> **TASK**
Render the data below as a Markdown table with the columns Row and Entry, starting at the line that contains "Click the ナイロン material text" and ending at the end of the data, both ends included. Leave out blank lines and pictures.

+--

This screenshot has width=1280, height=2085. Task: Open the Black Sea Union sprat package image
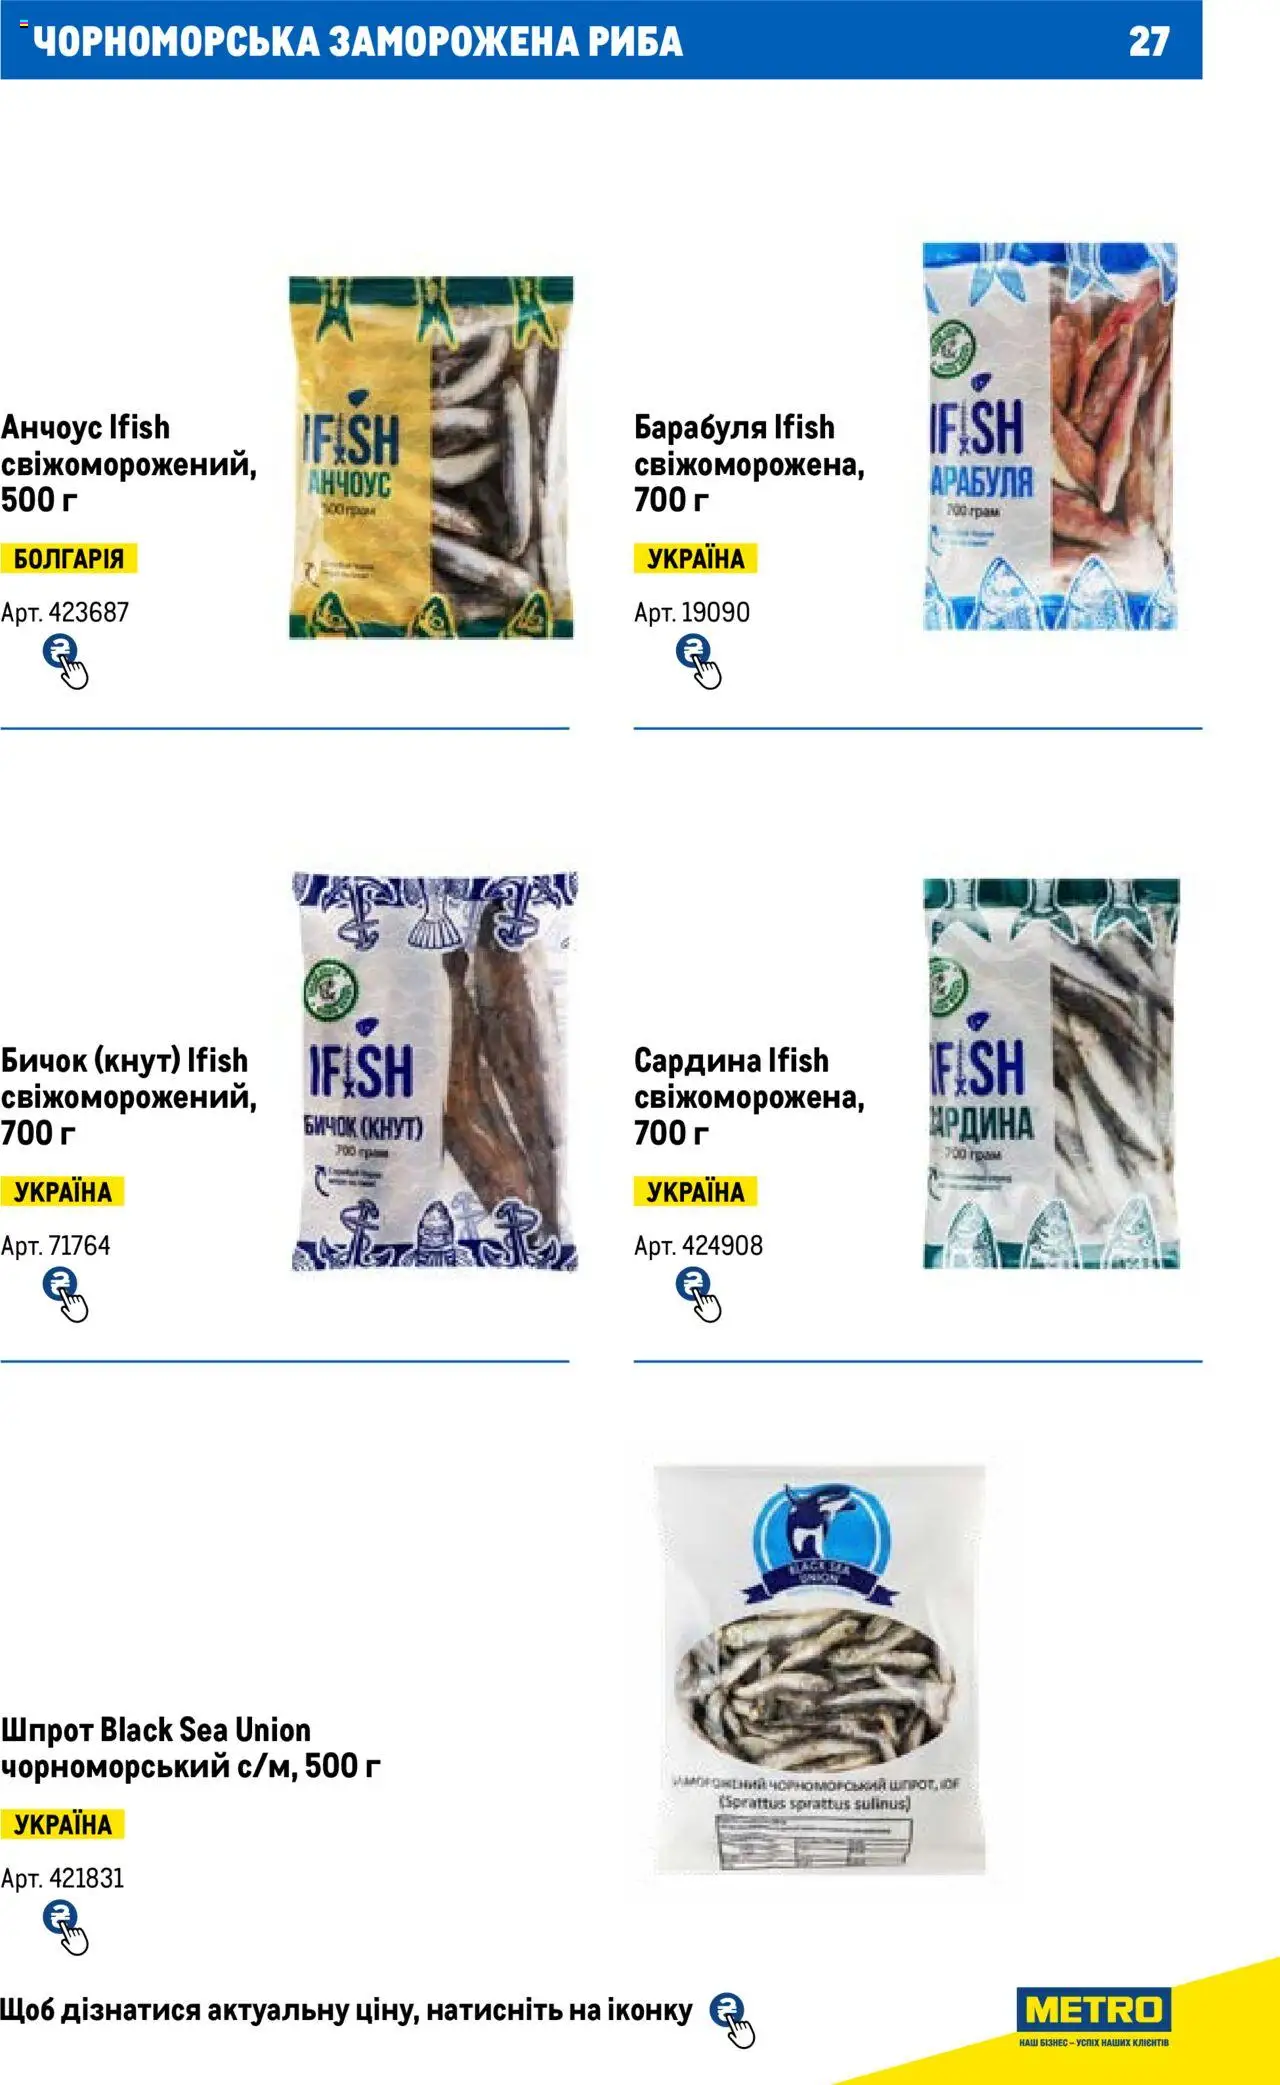click(819, 1669)
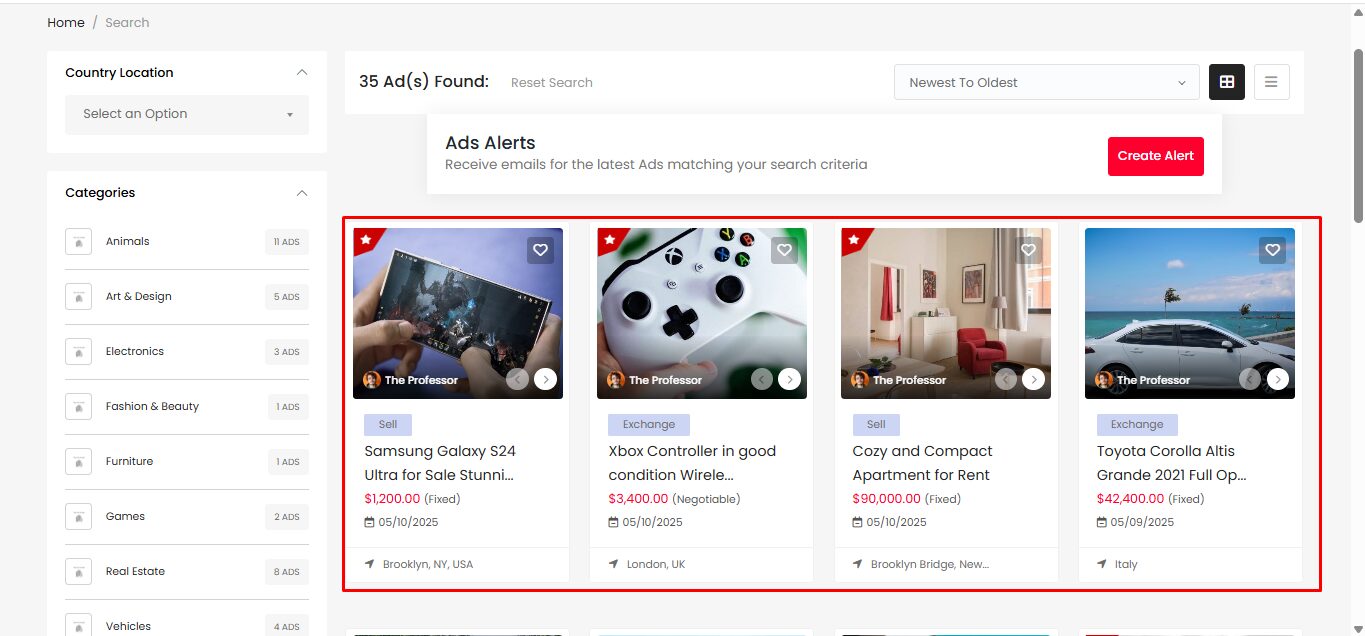Favorite the Samsung Galaxy S24 ad

(540, 250)
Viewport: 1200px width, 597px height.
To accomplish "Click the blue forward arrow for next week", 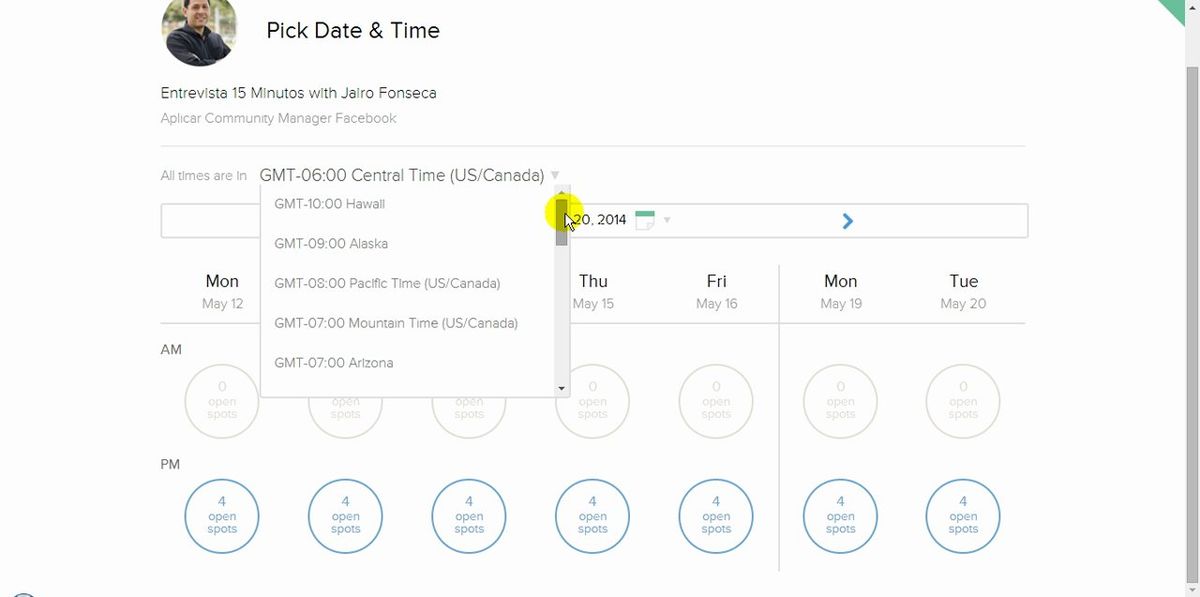I will (847, 220).
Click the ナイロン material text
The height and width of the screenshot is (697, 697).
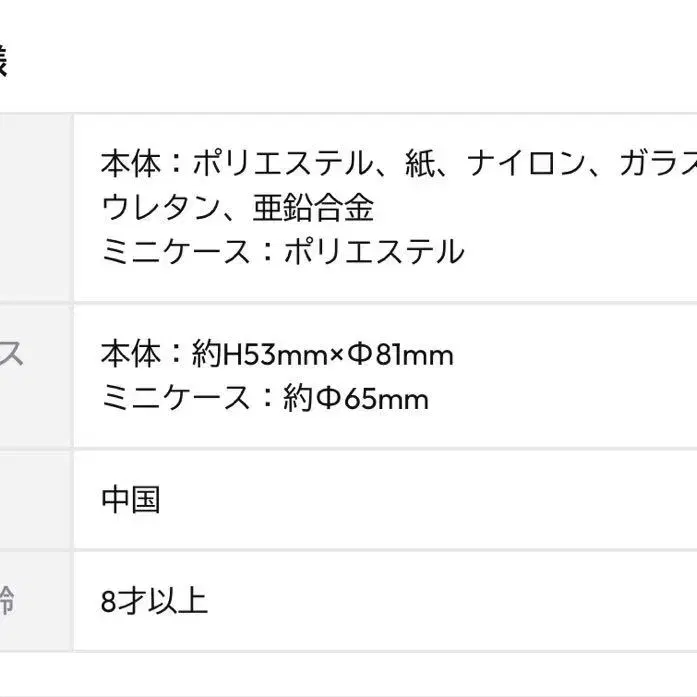[x=526, y=164]
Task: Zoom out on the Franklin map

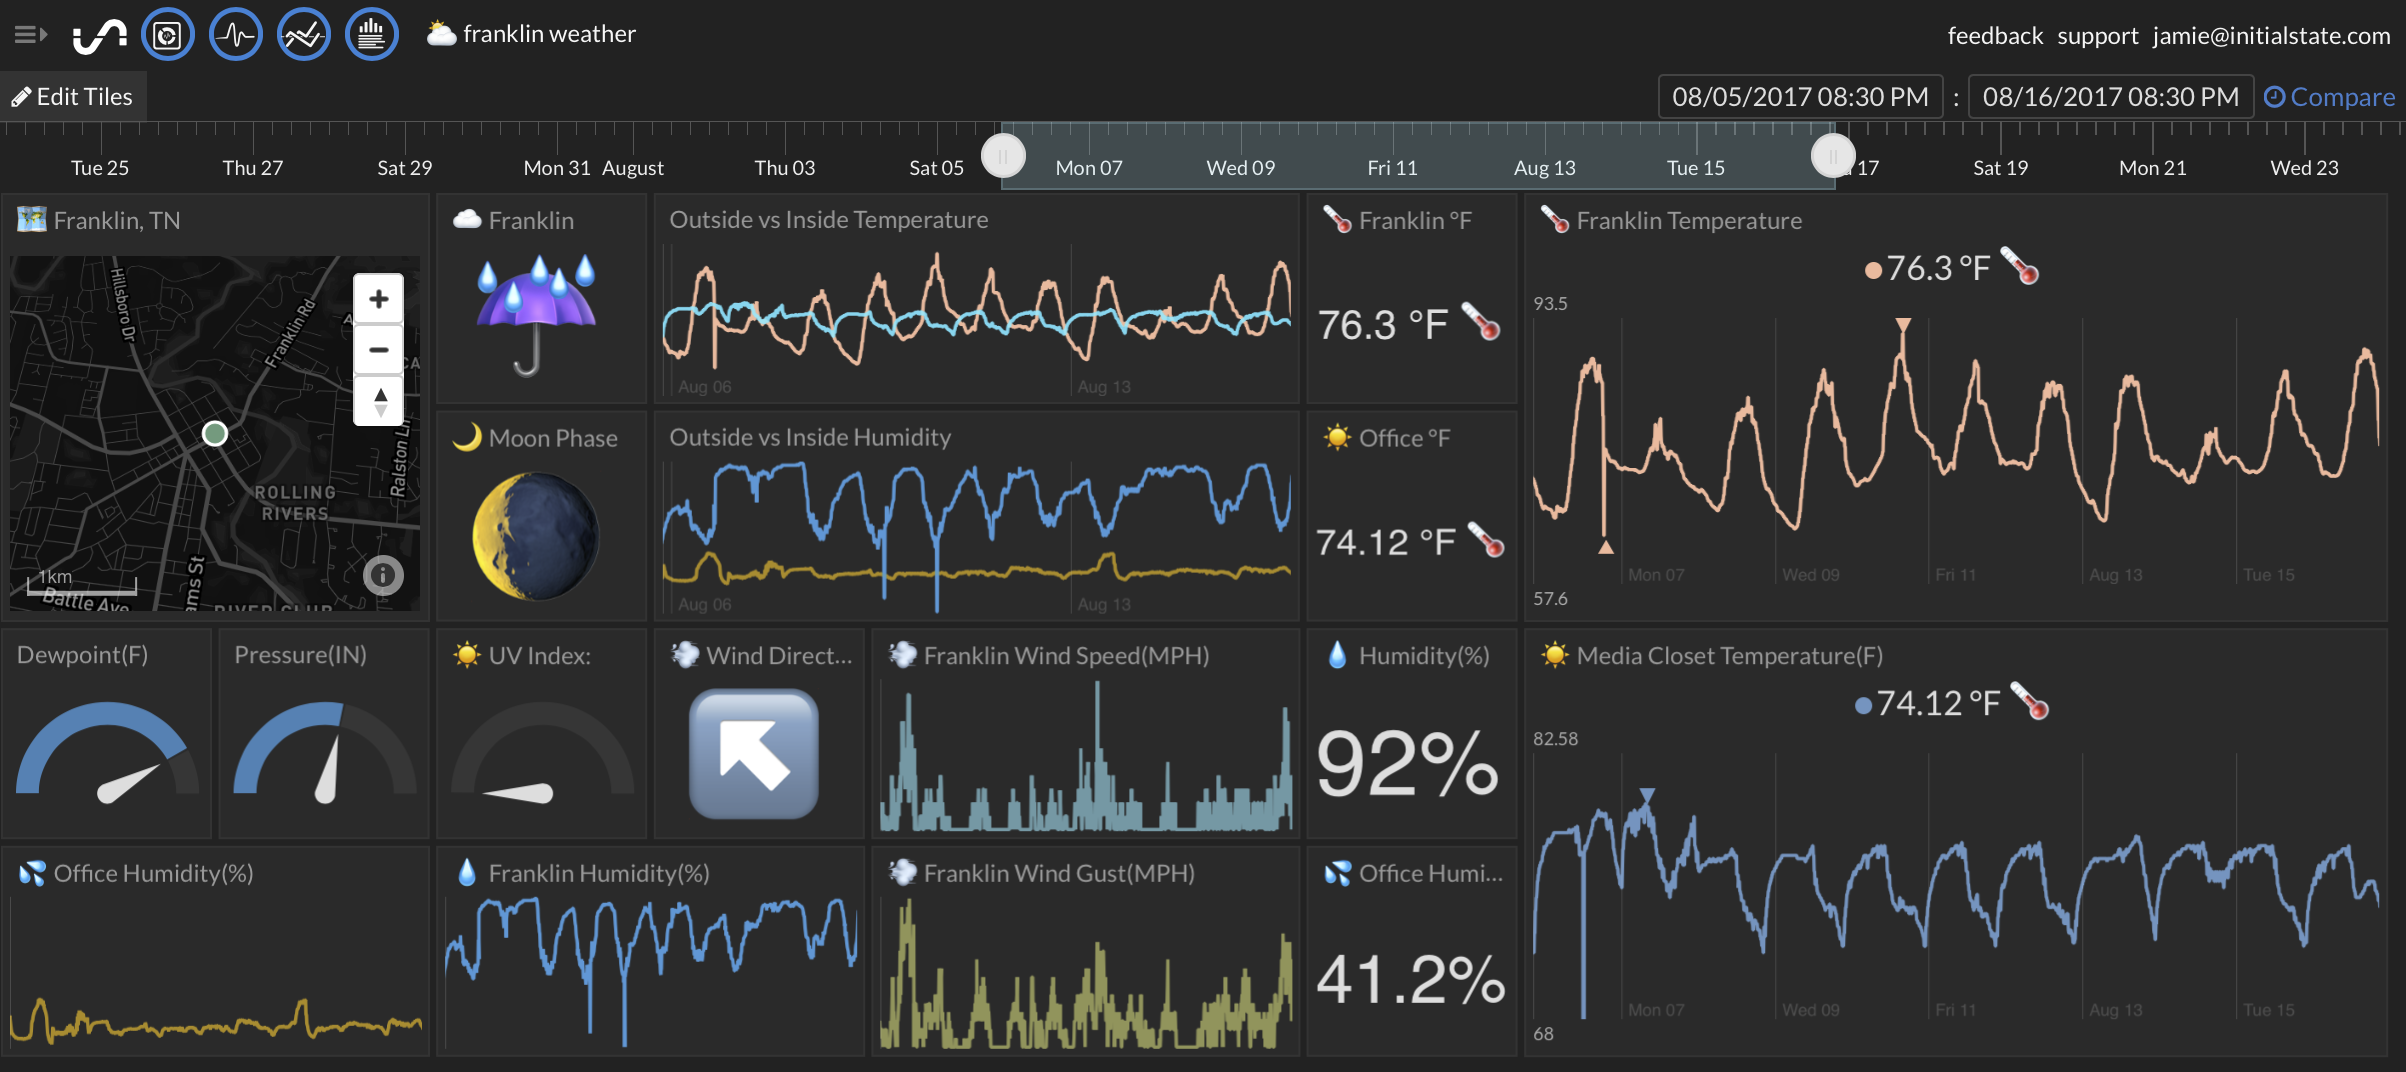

+--

> **OUTPUT FOR THIS TASK**
| Row | Entry |
|---|---|
| 1 | Click the ナイロン material text |
| 2 | The height and width of the screenshot is (697, 697). |
| 3 | [x=526, y=164] |
| 4 | Task: Zoom out on the Franklin map |